Release philosophies

There are two different philosophical approaches to when a release should occur.

1) Release when featureset X is complete
2) Release at time Y

Agile literature talks about turning the “normal” develpment process on it’s head by cutting features to meet timeframe. But in reality, time is always the deciding variable (as anyone who has been through a waterfall deathmarch can attest.)

[Quality and budget are other variables, but can be thought of as special cases of features and time, respectively.]

One thing Agile does try to stress is the awareness of this reality up front, and the mitigation of it by using frequent interations of small featuresets, so that you have a limited set of completed, and hopefully high quality features at any point in time — in case the budget (time) runs out; rather than a larger featureset of incomplete and potentially lower quality features.

I started this as a comment on a previous post called Modeling Products and Projects.

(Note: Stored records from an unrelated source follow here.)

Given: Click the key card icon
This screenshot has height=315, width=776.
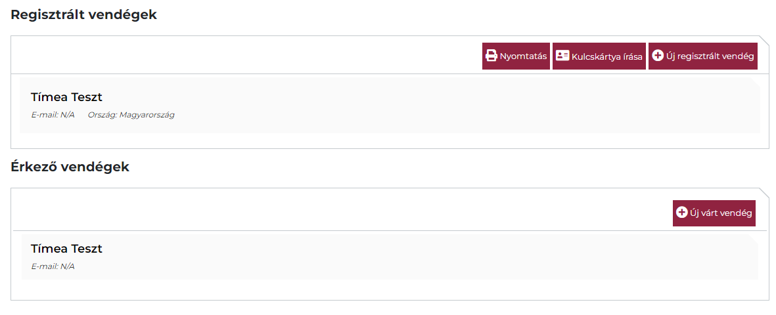Looking at the screenshot, I should tap(562, 56).
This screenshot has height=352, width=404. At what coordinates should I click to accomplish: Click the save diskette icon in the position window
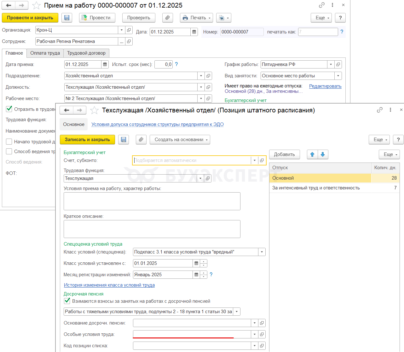coord(124,140)

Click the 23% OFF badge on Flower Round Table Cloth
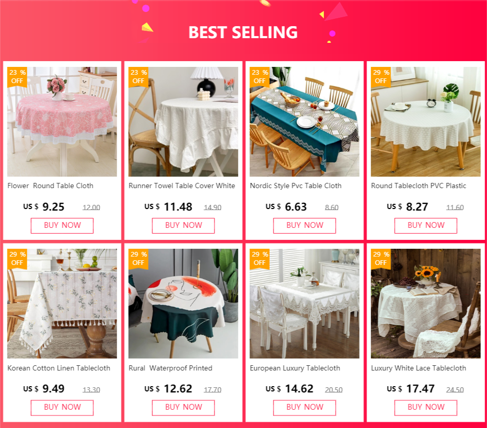coord(17,76)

I described the following models:

Product > Release > Features
Project > Milestone > Tasks

restated as complete sentences:

The release of a product contains a set of features that have been implemented.
A milestone for a project consists of a series of tasks that have been completed.

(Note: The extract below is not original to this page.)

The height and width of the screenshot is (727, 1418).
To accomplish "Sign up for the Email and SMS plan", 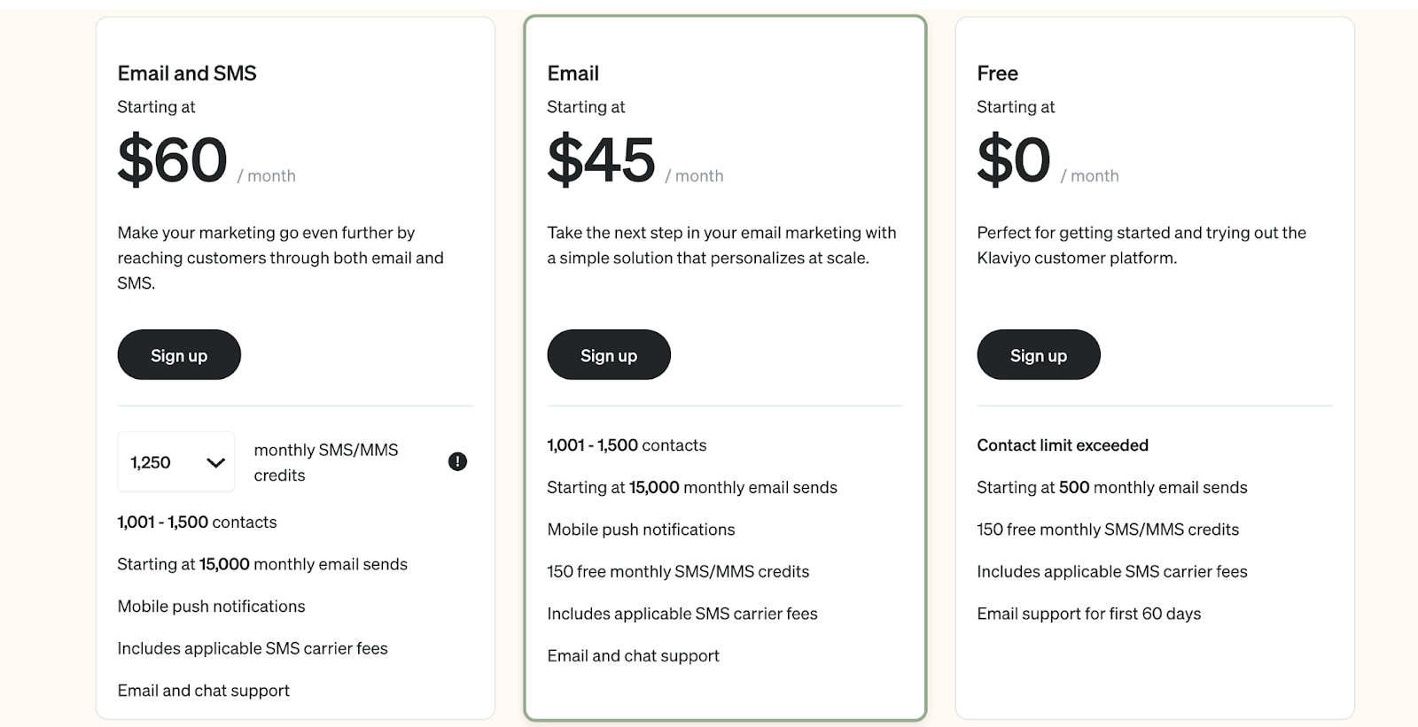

But then a milestone is a marker describing a featureset, and a release is the completion of a series of tasks. Does this conflict my model?

[ There is definitely a correlation between release and milestone, since a release is typically at a milestone, using philosphy 1 (feature based release). But I stated that philosophy 2 (time based release) is almost always the reality. [Now I’m confusing time and accomplishment — scoping is the excercise of reconciling the two.] The idea is to get a realistic featureset completed within your timeframe, and the proposed solution is to build iteratively with smaller featuresets. But still, why does this model essentially “cross”?]